[Start of Text provided]
Prepper Must-Haves - Garden Tools - The Prepper Journal

When I see articles about garden tools for beginners, upgrades for old hats, and reviews on the best contraptions to hit the market, there’s one thing that never seems to make it on the pages: Twine.

Maybe the big guys don’t need it. I sure use a fair bit of twine, string and cord in my gardens, though. I also use a fair bit while I’m air layering. Okay, in truth, I use some, and I also use strips of ruined clothing.

We need something to be tying up plants with, though, regularly, and I regularly use cord for parts of my trellises. There are alternatives, like using netting or light-gauge fencing. Cultivar selection for our plants might also reduce or eliminate trellis needs.

Regularly, though, we need to support something, from a seedling tree that needs staked to hanging planters or containers from and above porch railings.

Some decent twine that doesn’t break as we tie the knot and doesn’t rot in a single season will save us a lot of not-nice words. In the long run, it’s worth the money.

It’s also one of those things that really ought to just wander around the garden and outside with us, right there with a handy pair of pliers, pruners, and our pocketknife.

Machines

Stone me now; there’s not the first Kubota, Deere, Gator, or Kioti on my list. Tractors revolutionized the way we farm, made our way of life possible, and made it possible for the human population worldwide to snowball. The thing is, most of us don’t need them.
[End of Text provided]
* _Required tasks_
**1)** Condense the paragraph in the garden tools excerpt that begins "We need something to be tying up plants with" into a short bulleted list of its main points.
**2)** In the garden tools excerpt, besides twine, string, and cord, what material does the writer also use?
**3)** Pull out the section of the garden tools excerpt that starts with "We need something" and goes on through "and our pocketknife.", word for word.
[Start of Dataset records]
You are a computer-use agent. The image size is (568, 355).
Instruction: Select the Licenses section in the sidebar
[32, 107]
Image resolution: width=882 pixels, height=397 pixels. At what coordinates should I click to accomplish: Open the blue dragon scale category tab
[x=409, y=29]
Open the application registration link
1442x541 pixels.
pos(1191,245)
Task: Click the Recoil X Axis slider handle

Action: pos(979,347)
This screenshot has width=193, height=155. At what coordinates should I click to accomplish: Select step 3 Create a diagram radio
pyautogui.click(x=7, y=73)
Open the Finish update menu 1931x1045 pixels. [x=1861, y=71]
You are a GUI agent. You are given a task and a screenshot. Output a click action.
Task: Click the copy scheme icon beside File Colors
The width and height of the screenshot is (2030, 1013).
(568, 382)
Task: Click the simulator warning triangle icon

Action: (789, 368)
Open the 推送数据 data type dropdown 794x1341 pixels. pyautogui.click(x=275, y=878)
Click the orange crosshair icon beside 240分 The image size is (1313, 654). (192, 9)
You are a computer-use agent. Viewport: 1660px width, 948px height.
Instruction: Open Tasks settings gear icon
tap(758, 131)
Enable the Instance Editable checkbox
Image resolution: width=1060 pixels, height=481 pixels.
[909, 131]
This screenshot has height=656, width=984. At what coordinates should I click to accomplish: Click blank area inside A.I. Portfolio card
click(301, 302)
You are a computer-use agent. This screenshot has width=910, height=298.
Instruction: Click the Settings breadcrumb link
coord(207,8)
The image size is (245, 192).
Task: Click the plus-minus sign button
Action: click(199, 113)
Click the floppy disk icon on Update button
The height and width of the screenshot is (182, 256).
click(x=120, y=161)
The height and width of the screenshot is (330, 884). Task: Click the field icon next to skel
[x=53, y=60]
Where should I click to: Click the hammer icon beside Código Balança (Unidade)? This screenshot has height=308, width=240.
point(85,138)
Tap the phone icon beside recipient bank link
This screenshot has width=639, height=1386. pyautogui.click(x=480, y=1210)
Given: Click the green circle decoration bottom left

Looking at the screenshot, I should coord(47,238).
[End of Dataset records]
* _Answers below_
**1)**
- Plants regularly need tying up, and cord is often used for parts of trellises.
- Alternatives include netting or light-gauge fencing.
- Choosing the right cultivars may reduce or eliminate the need for trellises.

**2)** Strips of ruined clothing.

**3)**
We need something to be tying up plants with, though, regularly, and I regularly use cord for parts of my trellises. There are alternatives, like using netting or light-gauge fencing. Cultivar selection for our plants might also reduce or eliminate trellis needs.

Regularly, though, we need to support something, from a seedling tree that needs staked to hanging planters or containers from and above porch railings.

Some decent twine that doesn’t break as we tie the knot and doesn’t rot in a single season will save us a lot of not-nice words. In the long run, it’s worth the money.

It’s also one of those things that really ought to just wander around the garden and outside with us, right there with a handy pair of pliers, pruners, and our pocketknife.